Importantly, both the Global Family Planning Summit and research published in The Lancet potentially obscure the fact that adequate access to contraceptives and health services is a question of income rather than geography. To be blunt, a wealthy woman in a poor country is likely to have better access to care than a poor woman in a wealthy country.
Just as importantly, all four drivers of healthy motherhood depend on women’s ability to exercise their human rights, including the rights to quality health care, non-discrimination in education and health, and economic empowerment through job creation and protections for equality in the workplace.
But perhaps most to the point, the much-needed infusion of extra cash to development aid budgets for family planning is a means to an end. For the organizers of the London summit, that end is the provision of family planning services to poor women in the developing world. But even this very laudable objective is also a means to an end — or at least it should be.

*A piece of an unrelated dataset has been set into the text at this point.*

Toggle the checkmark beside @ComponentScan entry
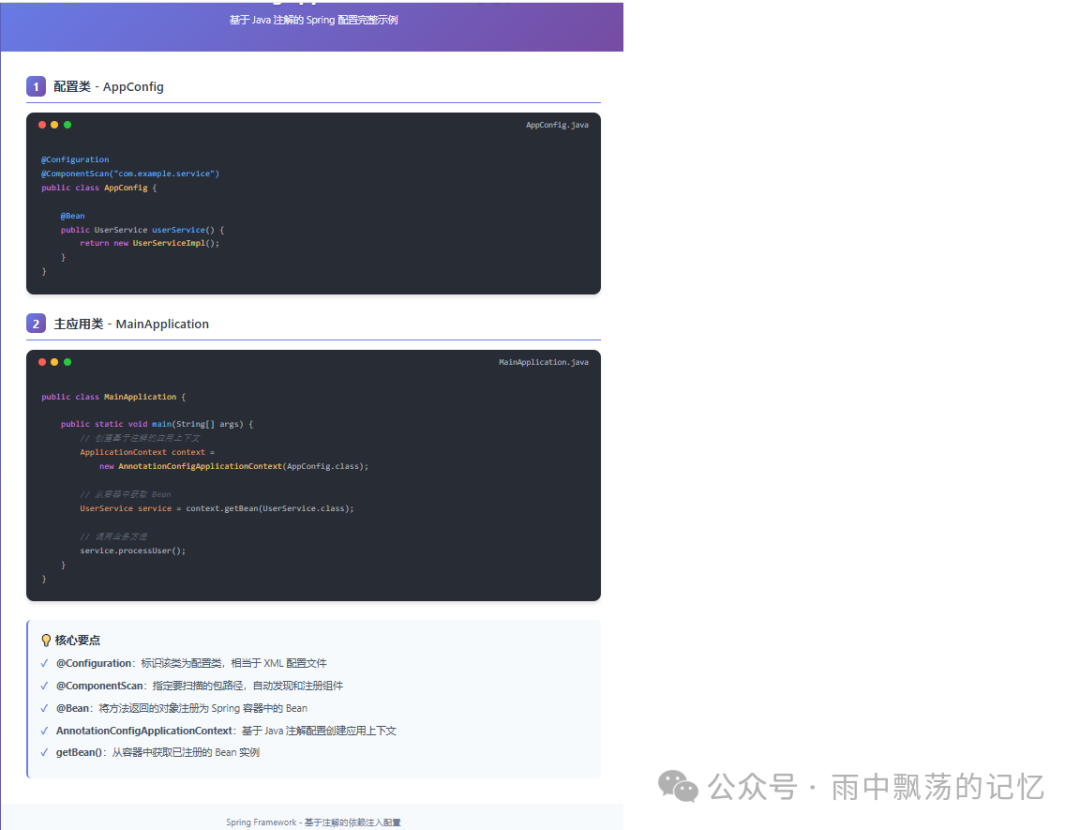This screenshot has width=1080, height=830. [x=43, y=685]
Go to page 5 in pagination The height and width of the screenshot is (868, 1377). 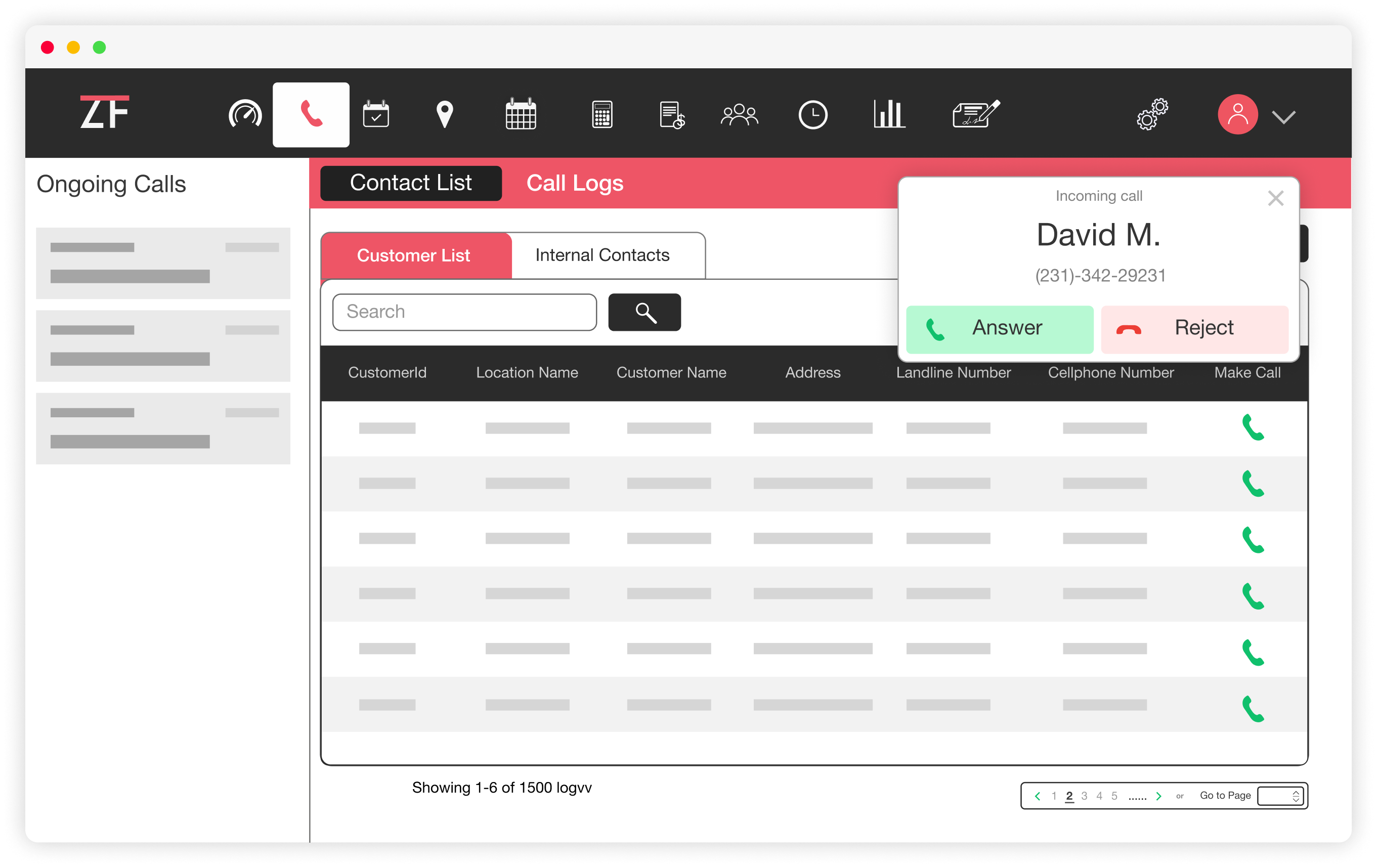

Almost two decades ago the world’s governments for the first time promoted an understanding of individual empowerment as a vehicle for better policy outcomes on population growth, through the 1994 Cairo Declaration on Population and Development. The measures set out in this declaration supported the, at the time, radical notion that if individuals are empowered to make their own decisions about their family’s size and growth, these decisions, in the aggregate, will make for healthy and balanced societies. This notion departed from previous decades for population control through central planning and imposed government targets for fertility.
Of course a piece of paper is one thing. A real commitment to change is something else. In the 18 years that have passed since the adoption of the Cairo declaration, few governments have shown a sustained commitment to actually empower all individuals, equally, to make decisions about their families.
Some impose limits on family growth, punishing all women for wanting to have larger families than the government mandate. Others seek to limit the fertility of specific individuals within their population who for some reason or other are deemed unworthy parents, usually because of their color, class, family status, or gender identity. Still others force women to have larger families than that might have wanted through demonizing contraception, encouraging (or ignoring) early and forced marriage, and by perpetuating a culture where women without children are seen as somehow incomplete.
None of these situations promotes the kind of autonomy in family planning envisaged by the world community in 1994. And neither will merely stockpoling contraceptive methods.